━━━━━ Given entries ━━━━━
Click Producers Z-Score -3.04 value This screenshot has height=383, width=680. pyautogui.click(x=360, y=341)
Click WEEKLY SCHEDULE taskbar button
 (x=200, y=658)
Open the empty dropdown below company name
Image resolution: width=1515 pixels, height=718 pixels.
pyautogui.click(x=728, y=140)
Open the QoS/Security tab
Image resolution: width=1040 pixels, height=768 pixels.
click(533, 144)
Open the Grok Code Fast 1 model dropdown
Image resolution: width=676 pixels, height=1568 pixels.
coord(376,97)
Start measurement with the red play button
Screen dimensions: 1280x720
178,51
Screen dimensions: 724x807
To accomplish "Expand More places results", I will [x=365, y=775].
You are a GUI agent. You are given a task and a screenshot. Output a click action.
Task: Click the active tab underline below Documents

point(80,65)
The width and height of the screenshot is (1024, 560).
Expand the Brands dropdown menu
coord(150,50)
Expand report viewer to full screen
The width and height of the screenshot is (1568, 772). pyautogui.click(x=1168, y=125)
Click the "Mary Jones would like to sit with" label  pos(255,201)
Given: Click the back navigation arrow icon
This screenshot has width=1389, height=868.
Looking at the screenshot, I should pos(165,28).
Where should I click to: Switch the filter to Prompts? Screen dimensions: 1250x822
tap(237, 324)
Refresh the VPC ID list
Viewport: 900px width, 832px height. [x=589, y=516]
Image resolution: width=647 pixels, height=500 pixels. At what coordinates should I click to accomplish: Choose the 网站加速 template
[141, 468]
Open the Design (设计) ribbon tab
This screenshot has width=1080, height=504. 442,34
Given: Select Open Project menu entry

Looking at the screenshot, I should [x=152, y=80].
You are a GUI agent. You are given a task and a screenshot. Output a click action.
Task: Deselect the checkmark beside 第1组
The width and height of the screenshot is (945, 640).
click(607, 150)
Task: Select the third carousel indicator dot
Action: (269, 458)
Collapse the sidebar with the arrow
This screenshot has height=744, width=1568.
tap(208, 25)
━━━━━
(Exercise prompt): Take every line from the one containing "Open the QoS/Security tab" to the end of the listing and output it exactly, with nothing else.

(The answer):
Open the QoS/Security tab
Image resolution: width=1040 pixels, height=768 pixels.
click(533, 144)
Open the Grok Code Fast 1 model dropdown
Image resolution: width=676 pixels, height=1568 pixels.
coord(376,97)
Start measurement with the red play button
Screen dimensions: 1280x720
178,51
Screen dimensions: 724x807
To accomplish "Expand More places results", I will [x=365, y=775].
You are a GUI agent. You are given a task and a screenshot. Output a click action.
Task: Click the active tab underline below Documents

point(80,65)
The width and height of the screenshot is (1024, 560).
Expand the Brands dropdown menu
coord(150,50)
Expand report viewer to full screen
The width and height of the screenshot is (1568, 772). pyautogui.click(x=1168, y=125)
Click the "Mary Jones would like to sit with" label  pos(255,201)
Given: Click the back navigation arrow icon
This screenshot has width=1389, height=868.
Looking at the screenshot, I should pos(165,28).
Where should I click to: Switch the filter to Prompts? Screen dimensions: 1250x822
tap(237, 324)
Refresh the VPC ID list
Viewport: 900px width, 832px height. [x=589, y=516]
Image resolution: width=647 pixels, height=500 pixels. At what coordinates should I click to accomplish: Choose the 网站加速 template
[141, 468]
Open the Design (设计) ribbon tab
This screenshot has width=1080, height=504. 442,34
Given: Select Open Project menu entry

Looking at the screenshot, I should [x=152, y=80].
You are a GUI agent. You are given a task and a screenshot. Output a click action.
Task: Deselect the checkmark beside 第1组
The width and height of the screenshot is (945, 640).
click(607, 150)
Task: Select the third carousel indicator dot
Action: (269, 458)
Collapse the sidebar with the arrow
This screenshot has height=744, width=1568.
tap(208, 25)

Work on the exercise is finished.